* [Task directions]: The result should be an exact copy of every record, with no pictures kept.

== == ==

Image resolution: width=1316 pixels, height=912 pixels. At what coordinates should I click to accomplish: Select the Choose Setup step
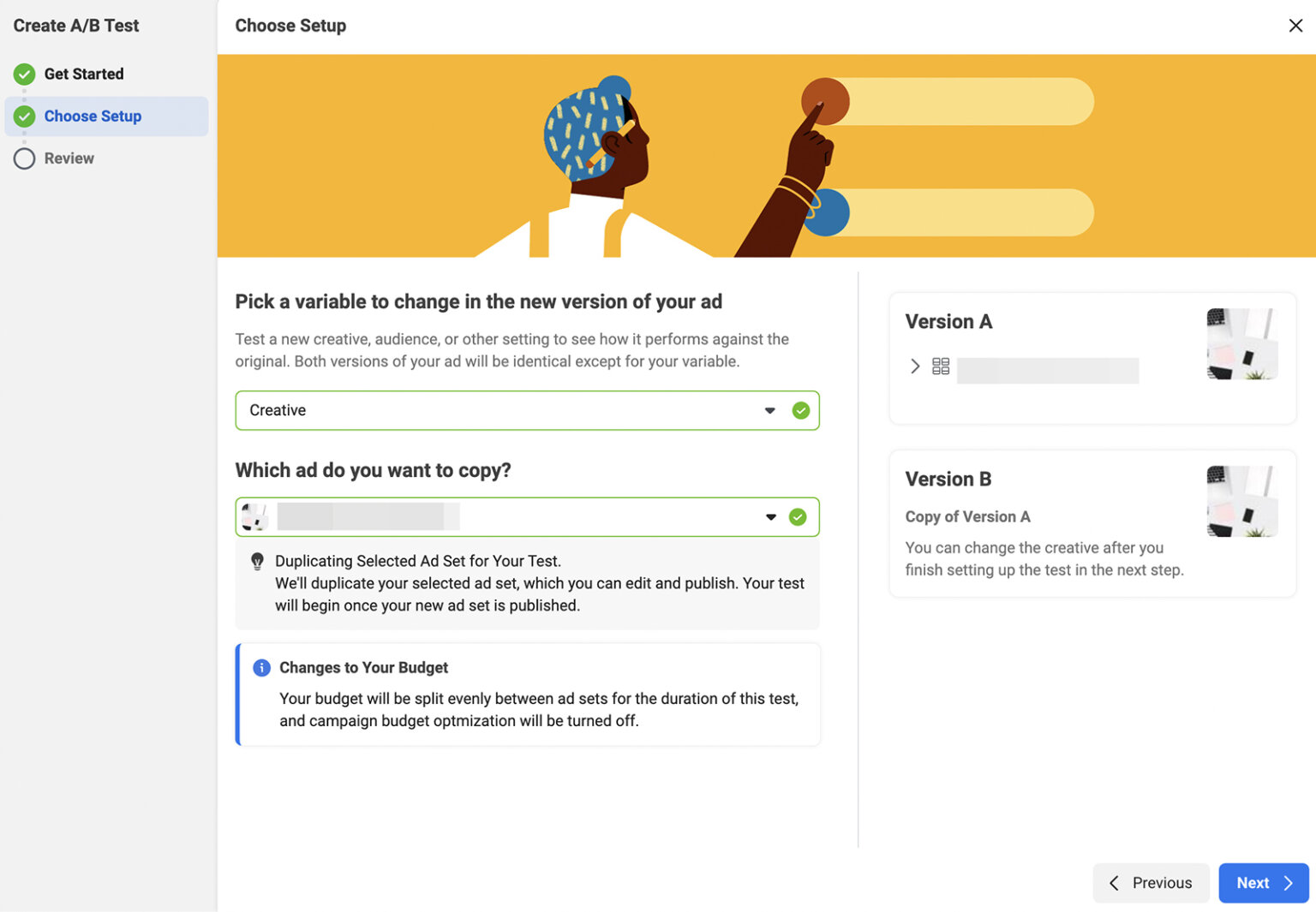coord(93,116)
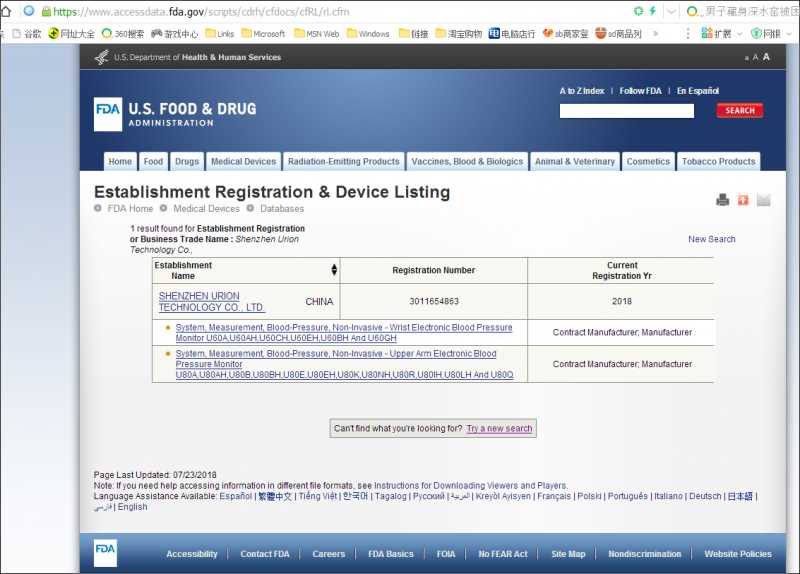The height and width of the screenshot is (574, 800).
Task: Open Shenzhen Urion Technology Co. link
Action: (x=212, y=302)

== == ==

* [Solution]:
Image resolution: width=1316 pixels, height=912 pixels. At what coordinates should I click to accomplish: Select the Choose Setup step
coord(93,116)
The height and width of the screenshot is (574, 800).
Task: Open Shenzhen Urion Technology Co. link
Action: (x=212, y=302)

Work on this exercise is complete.